Updated: Oct 9, 2019
Is it really the internet? That’s the question this week. Is it really the internet that is driving customers away? There are so many factors at work. From political spats causing market uncertainty, natural disasters that keep peoples priorities elsewhere and an unstable economy working against us. Owning a business has never been for the faint of heart. Entrepreneurship is hard work and takes a willingness to look at opportunities when others look at problems. This includes when we may be part of the problem.

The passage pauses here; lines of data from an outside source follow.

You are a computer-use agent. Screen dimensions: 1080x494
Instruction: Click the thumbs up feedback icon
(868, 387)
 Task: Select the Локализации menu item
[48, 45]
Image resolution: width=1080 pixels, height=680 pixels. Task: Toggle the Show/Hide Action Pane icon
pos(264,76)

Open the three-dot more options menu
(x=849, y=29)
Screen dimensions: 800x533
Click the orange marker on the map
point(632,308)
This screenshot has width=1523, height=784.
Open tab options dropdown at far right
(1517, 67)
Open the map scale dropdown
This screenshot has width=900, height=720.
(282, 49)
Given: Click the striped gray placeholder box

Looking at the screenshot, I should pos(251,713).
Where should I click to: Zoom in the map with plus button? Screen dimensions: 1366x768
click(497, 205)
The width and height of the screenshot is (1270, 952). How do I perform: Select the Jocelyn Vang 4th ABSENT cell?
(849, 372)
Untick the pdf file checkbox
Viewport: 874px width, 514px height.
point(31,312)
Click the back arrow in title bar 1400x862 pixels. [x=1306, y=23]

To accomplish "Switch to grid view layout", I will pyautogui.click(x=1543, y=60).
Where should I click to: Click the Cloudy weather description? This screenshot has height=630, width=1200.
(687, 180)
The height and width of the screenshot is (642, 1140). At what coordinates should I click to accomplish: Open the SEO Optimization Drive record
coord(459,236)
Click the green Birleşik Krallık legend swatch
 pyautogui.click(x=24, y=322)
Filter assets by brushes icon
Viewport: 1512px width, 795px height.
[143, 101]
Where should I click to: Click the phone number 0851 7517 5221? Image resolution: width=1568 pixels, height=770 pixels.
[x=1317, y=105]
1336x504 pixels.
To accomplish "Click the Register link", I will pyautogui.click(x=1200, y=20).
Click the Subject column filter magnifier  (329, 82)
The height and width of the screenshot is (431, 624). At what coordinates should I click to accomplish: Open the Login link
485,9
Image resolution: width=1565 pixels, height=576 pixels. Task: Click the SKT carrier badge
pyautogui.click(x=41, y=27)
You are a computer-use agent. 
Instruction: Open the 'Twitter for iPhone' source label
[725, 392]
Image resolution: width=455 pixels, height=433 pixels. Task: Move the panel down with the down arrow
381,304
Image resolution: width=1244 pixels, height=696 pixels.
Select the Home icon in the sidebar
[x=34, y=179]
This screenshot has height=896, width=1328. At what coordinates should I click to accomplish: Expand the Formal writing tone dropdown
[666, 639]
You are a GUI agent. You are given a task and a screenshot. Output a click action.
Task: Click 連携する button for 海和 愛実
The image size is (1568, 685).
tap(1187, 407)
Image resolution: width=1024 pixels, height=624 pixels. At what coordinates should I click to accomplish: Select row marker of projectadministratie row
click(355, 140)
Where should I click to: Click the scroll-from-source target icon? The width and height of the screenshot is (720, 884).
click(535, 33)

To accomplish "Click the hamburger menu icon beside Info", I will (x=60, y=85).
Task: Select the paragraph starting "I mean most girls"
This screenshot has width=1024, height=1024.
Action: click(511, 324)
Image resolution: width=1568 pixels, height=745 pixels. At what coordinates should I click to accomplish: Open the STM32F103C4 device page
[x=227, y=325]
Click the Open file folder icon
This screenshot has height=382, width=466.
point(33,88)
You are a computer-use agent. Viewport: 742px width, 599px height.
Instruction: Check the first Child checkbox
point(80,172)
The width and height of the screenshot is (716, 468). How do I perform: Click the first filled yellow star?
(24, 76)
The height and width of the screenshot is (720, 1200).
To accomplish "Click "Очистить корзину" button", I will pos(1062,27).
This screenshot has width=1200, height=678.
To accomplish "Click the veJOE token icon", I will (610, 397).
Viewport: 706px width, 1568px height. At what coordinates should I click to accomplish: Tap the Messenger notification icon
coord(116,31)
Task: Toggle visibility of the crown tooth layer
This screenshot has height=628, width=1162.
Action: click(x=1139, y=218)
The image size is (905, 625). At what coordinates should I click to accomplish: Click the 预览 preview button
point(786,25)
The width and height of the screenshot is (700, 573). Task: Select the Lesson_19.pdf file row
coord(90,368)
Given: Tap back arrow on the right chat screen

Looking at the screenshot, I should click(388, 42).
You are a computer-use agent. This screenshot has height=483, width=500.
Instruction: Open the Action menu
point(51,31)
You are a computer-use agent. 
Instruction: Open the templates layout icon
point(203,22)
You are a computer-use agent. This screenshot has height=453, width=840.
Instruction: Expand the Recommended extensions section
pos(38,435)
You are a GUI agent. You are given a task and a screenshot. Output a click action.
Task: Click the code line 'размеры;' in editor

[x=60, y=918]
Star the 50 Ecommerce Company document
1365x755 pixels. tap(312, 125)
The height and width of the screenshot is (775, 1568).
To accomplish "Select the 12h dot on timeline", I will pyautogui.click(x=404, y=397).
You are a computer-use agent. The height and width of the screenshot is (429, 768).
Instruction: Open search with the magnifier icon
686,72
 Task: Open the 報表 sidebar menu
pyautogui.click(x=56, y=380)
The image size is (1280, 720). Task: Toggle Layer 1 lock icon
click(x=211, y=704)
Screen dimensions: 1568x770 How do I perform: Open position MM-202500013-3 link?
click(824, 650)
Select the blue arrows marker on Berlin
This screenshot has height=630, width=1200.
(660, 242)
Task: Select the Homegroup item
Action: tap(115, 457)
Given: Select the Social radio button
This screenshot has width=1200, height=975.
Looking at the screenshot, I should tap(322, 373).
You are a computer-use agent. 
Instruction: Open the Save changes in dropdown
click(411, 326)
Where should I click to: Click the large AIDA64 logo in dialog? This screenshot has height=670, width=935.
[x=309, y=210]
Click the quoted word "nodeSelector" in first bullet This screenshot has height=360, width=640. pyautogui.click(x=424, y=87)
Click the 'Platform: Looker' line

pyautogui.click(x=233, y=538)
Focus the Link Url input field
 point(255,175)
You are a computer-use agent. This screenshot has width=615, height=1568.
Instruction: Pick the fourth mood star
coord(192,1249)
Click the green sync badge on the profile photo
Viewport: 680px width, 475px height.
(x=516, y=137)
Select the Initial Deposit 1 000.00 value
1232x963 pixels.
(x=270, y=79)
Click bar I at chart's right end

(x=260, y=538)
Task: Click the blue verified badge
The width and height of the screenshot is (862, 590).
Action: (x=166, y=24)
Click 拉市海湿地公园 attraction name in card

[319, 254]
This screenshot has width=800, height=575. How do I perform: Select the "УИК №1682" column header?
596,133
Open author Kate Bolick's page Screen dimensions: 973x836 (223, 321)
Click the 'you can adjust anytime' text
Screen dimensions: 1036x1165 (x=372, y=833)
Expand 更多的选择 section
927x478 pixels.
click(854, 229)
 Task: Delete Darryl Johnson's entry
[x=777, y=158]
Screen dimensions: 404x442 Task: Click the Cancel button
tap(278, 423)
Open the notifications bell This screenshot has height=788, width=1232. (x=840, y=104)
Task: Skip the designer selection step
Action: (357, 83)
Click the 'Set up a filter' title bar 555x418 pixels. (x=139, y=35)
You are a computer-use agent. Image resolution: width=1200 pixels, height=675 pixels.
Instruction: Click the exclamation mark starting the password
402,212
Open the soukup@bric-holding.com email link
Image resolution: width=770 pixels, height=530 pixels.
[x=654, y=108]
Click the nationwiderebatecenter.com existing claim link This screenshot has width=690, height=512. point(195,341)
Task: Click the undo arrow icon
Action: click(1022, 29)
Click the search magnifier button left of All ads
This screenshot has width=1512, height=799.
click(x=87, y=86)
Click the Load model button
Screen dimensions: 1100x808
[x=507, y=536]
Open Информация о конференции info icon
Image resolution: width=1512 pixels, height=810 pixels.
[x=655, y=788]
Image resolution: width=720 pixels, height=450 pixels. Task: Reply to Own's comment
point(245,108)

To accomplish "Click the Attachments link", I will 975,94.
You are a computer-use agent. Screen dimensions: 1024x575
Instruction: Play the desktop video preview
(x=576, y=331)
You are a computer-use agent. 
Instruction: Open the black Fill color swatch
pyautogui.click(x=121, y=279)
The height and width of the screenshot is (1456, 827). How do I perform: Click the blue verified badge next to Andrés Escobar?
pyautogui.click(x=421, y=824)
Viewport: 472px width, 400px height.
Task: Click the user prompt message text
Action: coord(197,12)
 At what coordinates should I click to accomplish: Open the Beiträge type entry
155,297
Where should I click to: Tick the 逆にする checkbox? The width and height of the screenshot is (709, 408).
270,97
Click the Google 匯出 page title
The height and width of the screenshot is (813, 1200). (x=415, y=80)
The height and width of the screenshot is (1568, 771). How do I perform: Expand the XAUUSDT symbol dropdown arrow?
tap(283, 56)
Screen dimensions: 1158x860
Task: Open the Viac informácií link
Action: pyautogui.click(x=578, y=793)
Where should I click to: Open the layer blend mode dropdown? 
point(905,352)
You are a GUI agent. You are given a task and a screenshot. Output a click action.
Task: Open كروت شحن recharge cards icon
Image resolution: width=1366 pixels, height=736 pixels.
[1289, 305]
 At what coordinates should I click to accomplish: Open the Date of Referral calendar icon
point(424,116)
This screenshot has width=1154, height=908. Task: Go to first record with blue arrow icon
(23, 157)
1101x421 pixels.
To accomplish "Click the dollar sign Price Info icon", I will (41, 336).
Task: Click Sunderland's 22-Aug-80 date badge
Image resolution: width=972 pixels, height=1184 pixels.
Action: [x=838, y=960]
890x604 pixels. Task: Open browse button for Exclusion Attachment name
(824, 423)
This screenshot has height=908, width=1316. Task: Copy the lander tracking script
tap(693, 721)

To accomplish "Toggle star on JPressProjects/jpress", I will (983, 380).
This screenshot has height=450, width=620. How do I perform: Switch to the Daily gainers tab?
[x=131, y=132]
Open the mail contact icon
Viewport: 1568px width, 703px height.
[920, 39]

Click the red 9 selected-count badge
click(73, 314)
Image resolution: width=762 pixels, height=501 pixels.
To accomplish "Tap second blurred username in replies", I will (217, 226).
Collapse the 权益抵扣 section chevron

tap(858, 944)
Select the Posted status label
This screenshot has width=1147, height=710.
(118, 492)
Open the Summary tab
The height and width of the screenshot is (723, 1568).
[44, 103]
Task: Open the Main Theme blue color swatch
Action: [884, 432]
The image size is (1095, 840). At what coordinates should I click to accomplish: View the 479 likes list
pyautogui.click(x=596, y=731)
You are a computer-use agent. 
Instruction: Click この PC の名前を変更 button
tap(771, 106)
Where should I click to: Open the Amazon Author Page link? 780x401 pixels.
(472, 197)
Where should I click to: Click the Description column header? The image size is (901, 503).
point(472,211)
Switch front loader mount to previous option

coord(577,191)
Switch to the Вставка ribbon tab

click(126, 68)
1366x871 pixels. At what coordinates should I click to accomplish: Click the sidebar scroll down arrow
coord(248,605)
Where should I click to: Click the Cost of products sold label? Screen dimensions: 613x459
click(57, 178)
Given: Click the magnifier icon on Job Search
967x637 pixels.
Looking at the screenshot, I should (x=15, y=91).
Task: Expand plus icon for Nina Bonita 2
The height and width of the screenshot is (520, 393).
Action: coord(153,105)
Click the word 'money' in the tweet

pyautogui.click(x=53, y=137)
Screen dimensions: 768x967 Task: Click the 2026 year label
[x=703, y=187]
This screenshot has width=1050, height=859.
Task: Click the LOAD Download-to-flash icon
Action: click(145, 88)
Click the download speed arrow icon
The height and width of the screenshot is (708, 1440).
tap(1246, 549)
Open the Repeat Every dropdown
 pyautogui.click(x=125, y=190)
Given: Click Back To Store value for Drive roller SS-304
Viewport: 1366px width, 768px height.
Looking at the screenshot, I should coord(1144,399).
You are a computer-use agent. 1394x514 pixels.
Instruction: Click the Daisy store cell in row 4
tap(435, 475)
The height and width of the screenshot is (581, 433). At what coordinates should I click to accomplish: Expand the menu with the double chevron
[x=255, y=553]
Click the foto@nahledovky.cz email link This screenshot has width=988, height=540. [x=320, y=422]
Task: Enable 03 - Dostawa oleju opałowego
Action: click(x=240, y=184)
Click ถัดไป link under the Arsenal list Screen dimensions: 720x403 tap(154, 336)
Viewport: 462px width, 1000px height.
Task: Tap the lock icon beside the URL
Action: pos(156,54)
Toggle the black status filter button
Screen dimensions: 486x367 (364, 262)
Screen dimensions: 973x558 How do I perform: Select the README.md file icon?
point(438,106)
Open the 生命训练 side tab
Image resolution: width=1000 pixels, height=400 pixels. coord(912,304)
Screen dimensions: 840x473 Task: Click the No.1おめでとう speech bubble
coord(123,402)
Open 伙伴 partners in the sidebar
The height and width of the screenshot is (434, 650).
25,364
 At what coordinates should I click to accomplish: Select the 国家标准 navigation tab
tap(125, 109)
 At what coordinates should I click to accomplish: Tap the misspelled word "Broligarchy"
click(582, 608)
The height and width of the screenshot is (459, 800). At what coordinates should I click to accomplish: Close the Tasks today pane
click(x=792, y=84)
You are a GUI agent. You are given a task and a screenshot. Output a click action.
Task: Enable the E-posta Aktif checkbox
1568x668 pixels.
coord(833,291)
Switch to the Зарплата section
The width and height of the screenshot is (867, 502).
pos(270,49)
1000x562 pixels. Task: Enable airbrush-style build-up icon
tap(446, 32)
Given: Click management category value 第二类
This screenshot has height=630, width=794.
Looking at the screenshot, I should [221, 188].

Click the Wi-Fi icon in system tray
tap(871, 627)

That might be a harsh statement to read. I get it! No one wants to think that they are a part of a problem, or adding to any problems, particularly in their business. Yet often when sales slump, or the traffic stops coming in the first question is not “what are we doing wrong or different than we were?” but rather, the thoughts seem to suddenly filter to outside sources. I’m no stranger to that same cycle. I recall thinking at times it must be the weather, it must be that the farmers are in the field. Funny thing was though, my competitors had people coming in the door that week. When I moved past thinking it must be everything around me, I would realize perhaps I hadn’t been posting on social lately, or sending out my weekly emails - I had let them slip through the cracks, from being too “busy”. I recently heard something when I was visiting my son a couple of weeks ago, the farmer and my dad were chatting and I heard them say something that was so simple yet so profound. “The only thing worse for business than having too much business is not having enough”. Here was two farmers just shooting the breeze and that hit me like a ton of bricks. So often in small businesses where the owners are “everyone” to the business. They are the sales person, the marketing team, the hire/fire person, the bathroom cleaner, the meeting attender, the person who holds it all together, so when we are in our busiest times of the year, rarely are we planting seeds for the quieter times.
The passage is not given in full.